**Exercise prompt**
In the passage on keeping children safe, what did the vehicles the family rode in during the first two weeks lack?
(Given passage Opens)
I’ve never been a really paranoid mother. I wash their hands and vaccinate them and keep them in car seats and helmets but otherwise feel that a little dirt is good for them.

But what paranoia I did have is being tested.

The first two weeks’ of vehicles that we rode in here did not have functioning seatbelts, so Josh and I were constantly evaluating if a partially or non-conventionally secured car seat was safer than no car seat. Our personal vehicle is equipped with lots of seat belts and we praise God for that!

It’s impossible to keep the children from tasting the tap water. What kid doesn’t drink some bath water? Or last night when I stepped away for a second while Ana was brushing her teeth, I heard the ominous trickle of faucet water after the girly “spit” in the sink.

At Home of Love yesterday, I had to make some quick decisions. Do I let Ana drink the bore hole water untreated like her friends were doing? Do I chew off the bark of the sugar cane straight from the field so that my children could gnaw on sugar cane with their friends? At the market, do I let the stranger hand Noah a peanut that he was eating? Or do I try to insulate my children, put up fences around them, make them appear different from their friends, all in an attempt to protect them from the unknown?
(Given passage Closes)
(Supplied information Opens)
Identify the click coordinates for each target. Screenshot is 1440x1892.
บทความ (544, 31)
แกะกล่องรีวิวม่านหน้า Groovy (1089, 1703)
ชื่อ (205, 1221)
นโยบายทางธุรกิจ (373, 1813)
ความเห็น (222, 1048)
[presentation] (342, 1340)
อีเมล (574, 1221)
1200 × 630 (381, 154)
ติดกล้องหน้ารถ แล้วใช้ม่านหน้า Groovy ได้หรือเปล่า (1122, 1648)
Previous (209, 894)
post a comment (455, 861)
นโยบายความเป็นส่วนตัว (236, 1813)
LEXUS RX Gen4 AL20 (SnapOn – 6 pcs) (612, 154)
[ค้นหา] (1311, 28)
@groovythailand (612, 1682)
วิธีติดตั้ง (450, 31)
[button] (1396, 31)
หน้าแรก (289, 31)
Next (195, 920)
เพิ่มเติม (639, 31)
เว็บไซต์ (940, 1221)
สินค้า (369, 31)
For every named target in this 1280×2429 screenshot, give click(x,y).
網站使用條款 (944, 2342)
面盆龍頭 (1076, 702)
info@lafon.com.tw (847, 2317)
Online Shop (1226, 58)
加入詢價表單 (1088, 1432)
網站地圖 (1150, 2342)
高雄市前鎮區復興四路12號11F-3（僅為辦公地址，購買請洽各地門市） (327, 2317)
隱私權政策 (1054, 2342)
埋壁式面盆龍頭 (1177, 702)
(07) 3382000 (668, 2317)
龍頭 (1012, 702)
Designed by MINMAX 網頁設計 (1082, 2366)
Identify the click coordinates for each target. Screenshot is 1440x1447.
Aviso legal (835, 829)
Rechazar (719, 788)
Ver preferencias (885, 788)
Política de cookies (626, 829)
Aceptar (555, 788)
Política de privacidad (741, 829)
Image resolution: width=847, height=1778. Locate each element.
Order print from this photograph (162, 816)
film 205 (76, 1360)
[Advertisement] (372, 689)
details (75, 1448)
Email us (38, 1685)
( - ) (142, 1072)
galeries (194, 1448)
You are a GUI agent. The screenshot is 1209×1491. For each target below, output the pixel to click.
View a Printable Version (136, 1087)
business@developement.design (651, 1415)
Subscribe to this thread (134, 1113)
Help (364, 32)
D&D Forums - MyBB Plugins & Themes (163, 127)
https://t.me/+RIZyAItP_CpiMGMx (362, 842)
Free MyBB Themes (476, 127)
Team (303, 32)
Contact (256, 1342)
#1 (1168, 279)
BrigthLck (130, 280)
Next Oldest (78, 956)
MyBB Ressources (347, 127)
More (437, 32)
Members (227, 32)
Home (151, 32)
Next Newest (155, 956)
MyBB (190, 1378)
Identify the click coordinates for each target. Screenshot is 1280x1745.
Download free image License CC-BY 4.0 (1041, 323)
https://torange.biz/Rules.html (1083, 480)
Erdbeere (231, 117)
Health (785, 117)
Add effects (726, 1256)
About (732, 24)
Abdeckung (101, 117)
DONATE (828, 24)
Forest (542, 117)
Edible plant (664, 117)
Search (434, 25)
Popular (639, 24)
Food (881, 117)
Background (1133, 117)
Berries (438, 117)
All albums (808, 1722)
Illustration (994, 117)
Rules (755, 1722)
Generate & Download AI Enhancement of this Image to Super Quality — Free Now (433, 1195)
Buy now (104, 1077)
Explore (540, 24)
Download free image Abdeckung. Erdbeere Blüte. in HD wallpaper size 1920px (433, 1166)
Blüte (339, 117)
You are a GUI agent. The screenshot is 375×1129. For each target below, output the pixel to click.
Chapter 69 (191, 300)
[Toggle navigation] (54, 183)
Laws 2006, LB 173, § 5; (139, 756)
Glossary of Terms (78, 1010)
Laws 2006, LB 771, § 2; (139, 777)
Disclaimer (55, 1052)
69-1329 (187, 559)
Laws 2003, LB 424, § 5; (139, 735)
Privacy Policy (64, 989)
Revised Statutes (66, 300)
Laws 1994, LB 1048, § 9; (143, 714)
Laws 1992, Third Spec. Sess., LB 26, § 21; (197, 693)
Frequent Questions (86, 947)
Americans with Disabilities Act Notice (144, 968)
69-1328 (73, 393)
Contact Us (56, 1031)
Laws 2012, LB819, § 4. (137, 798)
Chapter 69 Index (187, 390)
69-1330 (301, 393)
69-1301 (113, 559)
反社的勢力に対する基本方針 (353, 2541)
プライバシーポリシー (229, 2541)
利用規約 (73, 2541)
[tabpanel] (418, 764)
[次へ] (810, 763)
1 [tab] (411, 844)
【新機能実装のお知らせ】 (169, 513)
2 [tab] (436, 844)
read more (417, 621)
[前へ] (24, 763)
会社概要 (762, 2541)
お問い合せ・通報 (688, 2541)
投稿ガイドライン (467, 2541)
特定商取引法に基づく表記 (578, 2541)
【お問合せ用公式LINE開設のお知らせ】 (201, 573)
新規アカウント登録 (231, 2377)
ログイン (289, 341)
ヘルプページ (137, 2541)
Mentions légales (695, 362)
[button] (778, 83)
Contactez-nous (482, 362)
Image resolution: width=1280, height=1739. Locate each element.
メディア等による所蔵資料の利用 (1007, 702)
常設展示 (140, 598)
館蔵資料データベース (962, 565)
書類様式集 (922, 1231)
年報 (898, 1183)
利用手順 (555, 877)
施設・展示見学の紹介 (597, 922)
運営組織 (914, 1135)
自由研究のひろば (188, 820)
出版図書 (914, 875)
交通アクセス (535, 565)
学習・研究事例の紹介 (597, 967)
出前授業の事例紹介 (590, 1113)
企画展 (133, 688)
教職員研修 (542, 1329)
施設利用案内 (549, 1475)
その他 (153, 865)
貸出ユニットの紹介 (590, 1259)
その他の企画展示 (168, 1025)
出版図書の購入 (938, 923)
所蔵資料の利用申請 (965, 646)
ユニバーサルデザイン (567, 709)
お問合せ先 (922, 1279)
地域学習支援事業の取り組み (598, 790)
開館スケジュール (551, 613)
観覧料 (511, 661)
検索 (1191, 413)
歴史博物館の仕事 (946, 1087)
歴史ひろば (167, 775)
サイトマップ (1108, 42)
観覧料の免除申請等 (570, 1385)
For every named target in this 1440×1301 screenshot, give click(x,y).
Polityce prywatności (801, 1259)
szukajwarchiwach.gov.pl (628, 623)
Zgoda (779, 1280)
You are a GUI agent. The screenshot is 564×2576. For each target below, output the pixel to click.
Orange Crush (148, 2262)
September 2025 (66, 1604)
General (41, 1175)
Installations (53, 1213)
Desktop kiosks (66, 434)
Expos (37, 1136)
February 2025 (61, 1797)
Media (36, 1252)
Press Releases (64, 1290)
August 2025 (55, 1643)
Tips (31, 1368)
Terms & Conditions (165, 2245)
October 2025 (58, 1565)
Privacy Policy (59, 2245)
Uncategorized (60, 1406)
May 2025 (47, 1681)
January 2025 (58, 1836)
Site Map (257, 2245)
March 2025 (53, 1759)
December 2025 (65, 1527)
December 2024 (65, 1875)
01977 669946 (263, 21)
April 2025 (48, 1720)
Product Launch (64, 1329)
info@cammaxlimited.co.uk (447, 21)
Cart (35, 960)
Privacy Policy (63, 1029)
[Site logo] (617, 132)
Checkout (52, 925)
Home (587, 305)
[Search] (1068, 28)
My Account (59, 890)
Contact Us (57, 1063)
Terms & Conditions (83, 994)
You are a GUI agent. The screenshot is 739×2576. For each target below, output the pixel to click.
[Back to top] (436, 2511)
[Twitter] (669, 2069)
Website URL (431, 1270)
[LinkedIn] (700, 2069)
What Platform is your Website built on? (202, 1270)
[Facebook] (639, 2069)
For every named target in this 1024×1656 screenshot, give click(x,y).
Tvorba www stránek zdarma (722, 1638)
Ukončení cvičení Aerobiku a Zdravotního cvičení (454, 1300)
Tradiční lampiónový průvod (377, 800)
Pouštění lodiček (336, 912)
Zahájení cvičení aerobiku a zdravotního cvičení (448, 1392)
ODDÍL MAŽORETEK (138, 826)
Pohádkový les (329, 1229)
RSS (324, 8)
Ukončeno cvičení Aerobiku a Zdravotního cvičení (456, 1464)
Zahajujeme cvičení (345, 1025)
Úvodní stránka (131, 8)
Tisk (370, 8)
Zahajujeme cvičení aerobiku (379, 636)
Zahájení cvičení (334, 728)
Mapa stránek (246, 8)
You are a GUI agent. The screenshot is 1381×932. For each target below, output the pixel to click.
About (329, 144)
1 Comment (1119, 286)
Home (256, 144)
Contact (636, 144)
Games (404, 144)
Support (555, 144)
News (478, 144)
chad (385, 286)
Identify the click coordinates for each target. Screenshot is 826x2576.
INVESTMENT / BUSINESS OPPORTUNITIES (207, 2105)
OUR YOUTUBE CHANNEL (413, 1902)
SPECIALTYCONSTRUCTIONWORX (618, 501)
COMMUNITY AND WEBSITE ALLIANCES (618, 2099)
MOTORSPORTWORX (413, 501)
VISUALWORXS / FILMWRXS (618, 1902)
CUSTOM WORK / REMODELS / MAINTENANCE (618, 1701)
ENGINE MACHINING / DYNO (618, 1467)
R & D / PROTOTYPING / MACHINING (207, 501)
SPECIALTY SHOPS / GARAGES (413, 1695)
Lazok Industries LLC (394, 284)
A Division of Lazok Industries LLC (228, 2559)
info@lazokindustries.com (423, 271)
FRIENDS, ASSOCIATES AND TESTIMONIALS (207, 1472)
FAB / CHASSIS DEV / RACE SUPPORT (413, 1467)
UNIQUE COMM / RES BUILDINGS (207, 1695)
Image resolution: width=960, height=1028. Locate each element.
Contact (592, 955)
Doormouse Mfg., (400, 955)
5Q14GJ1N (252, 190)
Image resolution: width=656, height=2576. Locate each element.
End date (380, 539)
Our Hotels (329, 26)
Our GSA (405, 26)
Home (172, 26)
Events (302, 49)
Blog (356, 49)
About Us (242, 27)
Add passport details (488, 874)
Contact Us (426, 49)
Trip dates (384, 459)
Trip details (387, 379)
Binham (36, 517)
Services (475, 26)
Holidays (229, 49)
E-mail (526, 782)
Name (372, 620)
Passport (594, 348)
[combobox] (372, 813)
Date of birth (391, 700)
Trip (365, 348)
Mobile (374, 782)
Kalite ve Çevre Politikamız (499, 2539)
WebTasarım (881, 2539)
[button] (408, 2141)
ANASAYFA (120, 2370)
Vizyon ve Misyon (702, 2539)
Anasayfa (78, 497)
(Supplied information Closes)
**Response to this exercise**
Functioning seatbelts.